Technical Analysis
Technical analysis shows the Pound Sterling remains weak, trading below the 200-day Exponential Moving Average. Key levels to monitor include support around 1.3100 and resistance at 1.3370. The ISM Manufacturing PMI, which indicates the health of the US manufacturing sector, is important for traders, with expectations slightly above September’s figure. A reading below 50 would indicate a decrease, which would negatively impact the US Dollar’s strength. The Pound is weak and the US Dollar is strong, establishing a clear trend. The major focus this week is the Bank of England’s interest rate decision on Thursday, where there is an increasing possibility of a rate cut. This uncertainty puts downward pressure on the GBP/USD pair, already trading near a six-month low. Potential for a BoE rate cut is driven by real economic data. The Office for National Statistics reported last month that UK unemployment for the three months ending in August 2025 rose to 4.5%. This, along with the Consumer Price Index falling to 3.8% in September, gives the BoE a reason to consider easing its policy to support the slowing economy. Meanwhile, the US economy appears robust, giving the Federal Reserve less motivation to cut rates. The latest US Non-Farm Payrolls report showed a positive addition of 215,000 jobs, exceeding expectations and indicating a tight labor market. Additionally, with US inflation from September at 3.9%, well above the Fed’s 2% target, there is likely to be continued hawkish sentiment.Strategic Considerations for Traders
Given the uncertainty surrounding the BoE announcement, we should consider strategies that profit from significant price movements in either direction.
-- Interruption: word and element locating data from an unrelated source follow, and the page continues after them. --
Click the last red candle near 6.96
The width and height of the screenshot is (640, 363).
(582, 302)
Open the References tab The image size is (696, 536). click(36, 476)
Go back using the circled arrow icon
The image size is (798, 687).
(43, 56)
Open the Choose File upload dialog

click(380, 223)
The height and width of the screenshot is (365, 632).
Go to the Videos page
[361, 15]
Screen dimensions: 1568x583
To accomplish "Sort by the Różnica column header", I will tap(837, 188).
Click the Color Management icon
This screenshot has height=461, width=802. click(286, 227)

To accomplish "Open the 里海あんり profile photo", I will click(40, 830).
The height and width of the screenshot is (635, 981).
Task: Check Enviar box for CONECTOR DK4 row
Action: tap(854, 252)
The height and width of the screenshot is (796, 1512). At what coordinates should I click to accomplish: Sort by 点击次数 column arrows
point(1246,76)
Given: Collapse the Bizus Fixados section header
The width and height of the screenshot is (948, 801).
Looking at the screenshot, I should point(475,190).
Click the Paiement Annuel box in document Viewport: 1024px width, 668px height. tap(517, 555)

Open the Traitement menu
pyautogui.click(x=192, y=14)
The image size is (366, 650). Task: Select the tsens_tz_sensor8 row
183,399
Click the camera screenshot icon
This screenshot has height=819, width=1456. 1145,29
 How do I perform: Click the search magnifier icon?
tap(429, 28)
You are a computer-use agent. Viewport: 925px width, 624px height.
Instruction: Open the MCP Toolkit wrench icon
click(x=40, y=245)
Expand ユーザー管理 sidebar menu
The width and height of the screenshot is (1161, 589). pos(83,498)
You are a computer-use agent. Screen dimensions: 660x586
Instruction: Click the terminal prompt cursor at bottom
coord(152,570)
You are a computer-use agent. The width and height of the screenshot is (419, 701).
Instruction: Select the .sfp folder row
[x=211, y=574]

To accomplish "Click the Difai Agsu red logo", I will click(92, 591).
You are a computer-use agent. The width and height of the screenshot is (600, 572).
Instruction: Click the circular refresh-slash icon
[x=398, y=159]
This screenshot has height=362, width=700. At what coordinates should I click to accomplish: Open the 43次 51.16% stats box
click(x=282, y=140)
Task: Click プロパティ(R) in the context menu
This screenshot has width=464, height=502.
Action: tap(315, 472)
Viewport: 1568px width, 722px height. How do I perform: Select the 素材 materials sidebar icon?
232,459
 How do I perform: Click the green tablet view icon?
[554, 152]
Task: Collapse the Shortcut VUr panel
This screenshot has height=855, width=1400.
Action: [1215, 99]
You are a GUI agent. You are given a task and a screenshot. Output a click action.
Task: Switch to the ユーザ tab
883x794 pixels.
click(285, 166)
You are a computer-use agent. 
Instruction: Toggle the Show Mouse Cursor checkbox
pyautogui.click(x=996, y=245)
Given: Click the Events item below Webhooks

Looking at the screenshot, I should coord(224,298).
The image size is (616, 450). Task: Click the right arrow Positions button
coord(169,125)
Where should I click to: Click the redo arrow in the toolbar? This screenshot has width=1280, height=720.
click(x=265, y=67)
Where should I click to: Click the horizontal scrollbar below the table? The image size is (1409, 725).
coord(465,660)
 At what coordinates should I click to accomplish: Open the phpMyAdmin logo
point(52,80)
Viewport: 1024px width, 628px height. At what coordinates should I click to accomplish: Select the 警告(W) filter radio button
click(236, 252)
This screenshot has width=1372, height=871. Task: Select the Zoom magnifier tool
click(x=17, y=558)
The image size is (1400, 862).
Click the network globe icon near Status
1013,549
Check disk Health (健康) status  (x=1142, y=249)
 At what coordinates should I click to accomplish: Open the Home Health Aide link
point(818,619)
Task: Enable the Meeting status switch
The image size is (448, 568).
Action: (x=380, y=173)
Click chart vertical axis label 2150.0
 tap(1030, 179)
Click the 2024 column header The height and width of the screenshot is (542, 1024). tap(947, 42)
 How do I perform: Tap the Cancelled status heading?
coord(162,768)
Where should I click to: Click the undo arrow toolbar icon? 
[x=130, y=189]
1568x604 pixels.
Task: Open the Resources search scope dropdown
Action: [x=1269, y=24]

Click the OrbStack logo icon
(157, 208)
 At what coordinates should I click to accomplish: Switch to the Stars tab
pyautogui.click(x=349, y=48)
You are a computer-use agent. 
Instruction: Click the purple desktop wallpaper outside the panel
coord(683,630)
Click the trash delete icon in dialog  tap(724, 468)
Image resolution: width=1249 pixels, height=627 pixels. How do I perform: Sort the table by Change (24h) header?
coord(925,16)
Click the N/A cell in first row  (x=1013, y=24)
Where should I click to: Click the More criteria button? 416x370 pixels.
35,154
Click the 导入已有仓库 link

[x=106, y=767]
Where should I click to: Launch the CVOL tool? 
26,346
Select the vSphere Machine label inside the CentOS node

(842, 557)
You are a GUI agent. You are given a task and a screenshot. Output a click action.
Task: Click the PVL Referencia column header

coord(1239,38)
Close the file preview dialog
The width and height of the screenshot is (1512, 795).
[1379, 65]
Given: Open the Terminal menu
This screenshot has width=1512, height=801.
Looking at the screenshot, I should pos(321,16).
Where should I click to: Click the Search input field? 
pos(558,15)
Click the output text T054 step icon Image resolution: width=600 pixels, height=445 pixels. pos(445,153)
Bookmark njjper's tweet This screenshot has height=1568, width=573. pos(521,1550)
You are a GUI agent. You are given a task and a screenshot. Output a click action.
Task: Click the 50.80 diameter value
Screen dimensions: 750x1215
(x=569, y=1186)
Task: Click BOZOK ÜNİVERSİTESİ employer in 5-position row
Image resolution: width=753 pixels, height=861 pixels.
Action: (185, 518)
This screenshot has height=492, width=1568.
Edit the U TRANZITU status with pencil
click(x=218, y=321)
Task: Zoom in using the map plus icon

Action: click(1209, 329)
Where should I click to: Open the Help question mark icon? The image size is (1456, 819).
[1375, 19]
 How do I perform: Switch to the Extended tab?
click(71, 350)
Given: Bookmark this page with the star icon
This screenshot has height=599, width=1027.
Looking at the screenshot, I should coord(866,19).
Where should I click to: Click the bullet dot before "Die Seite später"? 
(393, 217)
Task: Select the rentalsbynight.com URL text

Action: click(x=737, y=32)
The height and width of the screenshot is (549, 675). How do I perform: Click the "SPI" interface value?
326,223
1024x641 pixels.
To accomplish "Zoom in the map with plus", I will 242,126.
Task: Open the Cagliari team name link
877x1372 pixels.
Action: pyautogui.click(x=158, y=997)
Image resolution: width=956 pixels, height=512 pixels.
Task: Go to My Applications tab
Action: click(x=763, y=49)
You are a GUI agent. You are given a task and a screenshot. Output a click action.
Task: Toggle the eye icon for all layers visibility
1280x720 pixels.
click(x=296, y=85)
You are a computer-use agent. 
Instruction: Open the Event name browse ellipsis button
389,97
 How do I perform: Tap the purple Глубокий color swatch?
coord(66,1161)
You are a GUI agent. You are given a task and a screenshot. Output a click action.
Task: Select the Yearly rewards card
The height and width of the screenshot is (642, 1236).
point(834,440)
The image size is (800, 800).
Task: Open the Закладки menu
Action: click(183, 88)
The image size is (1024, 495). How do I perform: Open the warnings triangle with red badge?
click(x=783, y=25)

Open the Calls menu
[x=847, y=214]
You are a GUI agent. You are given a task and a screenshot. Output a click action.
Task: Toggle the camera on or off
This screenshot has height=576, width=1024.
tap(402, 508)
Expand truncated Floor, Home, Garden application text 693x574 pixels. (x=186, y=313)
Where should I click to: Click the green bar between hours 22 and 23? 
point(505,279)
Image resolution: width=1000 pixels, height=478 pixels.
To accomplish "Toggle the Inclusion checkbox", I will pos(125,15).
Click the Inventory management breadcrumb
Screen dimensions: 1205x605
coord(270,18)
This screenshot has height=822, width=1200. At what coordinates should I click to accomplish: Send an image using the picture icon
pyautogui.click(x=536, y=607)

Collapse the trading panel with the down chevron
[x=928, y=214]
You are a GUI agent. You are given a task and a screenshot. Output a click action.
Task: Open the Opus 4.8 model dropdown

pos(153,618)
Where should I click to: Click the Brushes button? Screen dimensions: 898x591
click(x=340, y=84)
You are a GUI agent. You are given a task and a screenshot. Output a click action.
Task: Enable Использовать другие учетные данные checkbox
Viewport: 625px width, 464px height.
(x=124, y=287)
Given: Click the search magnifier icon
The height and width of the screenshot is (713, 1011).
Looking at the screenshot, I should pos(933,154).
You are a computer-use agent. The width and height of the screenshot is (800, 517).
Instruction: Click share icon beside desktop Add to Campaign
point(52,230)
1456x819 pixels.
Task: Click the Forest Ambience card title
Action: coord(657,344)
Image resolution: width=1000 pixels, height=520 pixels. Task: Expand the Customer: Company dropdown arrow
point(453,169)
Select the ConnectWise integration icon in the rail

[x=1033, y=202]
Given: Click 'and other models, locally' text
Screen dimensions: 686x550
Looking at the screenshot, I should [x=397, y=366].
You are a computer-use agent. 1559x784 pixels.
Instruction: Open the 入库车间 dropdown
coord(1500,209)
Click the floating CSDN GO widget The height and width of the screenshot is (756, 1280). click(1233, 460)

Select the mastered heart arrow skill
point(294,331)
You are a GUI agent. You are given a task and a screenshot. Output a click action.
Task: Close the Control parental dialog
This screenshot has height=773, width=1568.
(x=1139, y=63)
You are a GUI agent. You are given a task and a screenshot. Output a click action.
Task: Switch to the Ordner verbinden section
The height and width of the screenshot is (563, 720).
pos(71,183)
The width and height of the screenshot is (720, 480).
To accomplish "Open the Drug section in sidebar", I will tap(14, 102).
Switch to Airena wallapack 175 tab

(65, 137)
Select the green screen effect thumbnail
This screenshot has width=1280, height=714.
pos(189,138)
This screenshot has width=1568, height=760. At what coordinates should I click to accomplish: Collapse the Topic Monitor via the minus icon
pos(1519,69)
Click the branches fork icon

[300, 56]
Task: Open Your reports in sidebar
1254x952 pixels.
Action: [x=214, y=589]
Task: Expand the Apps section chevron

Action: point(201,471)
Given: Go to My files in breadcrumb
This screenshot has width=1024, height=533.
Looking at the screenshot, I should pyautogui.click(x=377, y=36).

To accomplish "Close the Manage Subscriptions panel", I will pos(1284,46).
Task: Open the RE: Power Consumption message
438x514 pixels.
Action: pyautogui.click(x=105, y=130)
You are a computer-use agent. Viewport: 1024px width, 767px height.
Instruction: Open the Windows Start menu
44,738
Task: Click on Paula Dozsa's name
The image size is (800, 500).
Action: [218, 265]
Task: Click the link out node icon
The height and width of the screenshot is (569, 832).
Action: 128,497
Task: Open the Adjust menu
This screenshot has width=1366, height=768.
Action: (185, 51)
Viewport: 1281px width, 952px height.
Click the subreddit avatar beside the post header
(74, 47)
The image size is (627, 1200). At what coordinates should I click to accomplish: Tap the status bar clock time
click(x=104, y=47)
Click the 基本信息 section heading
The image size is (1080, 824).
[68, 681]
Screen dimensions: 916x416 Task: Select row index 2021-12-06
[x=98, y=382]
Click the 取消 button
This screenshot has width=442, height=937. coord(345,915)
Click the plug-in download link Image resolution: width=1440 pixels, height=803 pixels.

Buying options that allow for fluctuations in GBP/USD could be a good way to take advantage of expected increased volatility. This approach enables us to benefit from major changes without needing to guess whether the BoE will cut rates or keep them the same. For those who expect the Pound to weaken, technical indicators suggest shorting the Pound against the Dollar. As the GBP/USD pair is trading below its 200-day moving average, a key sign of weakness, we might consider selling futures contracts. The next major support level to watch is the psychological barrier at 1.3000. Before the BoE meeting, we must pay close attention to US ISM Manufacturing PMI data being released later today. A stronger number than the 49.5 consensus would likely boost the US Dollar and push GBP/USD closer to its recent lows. Conversely, a surprisingly weak number could provide a temporary boost for the struggling Pound.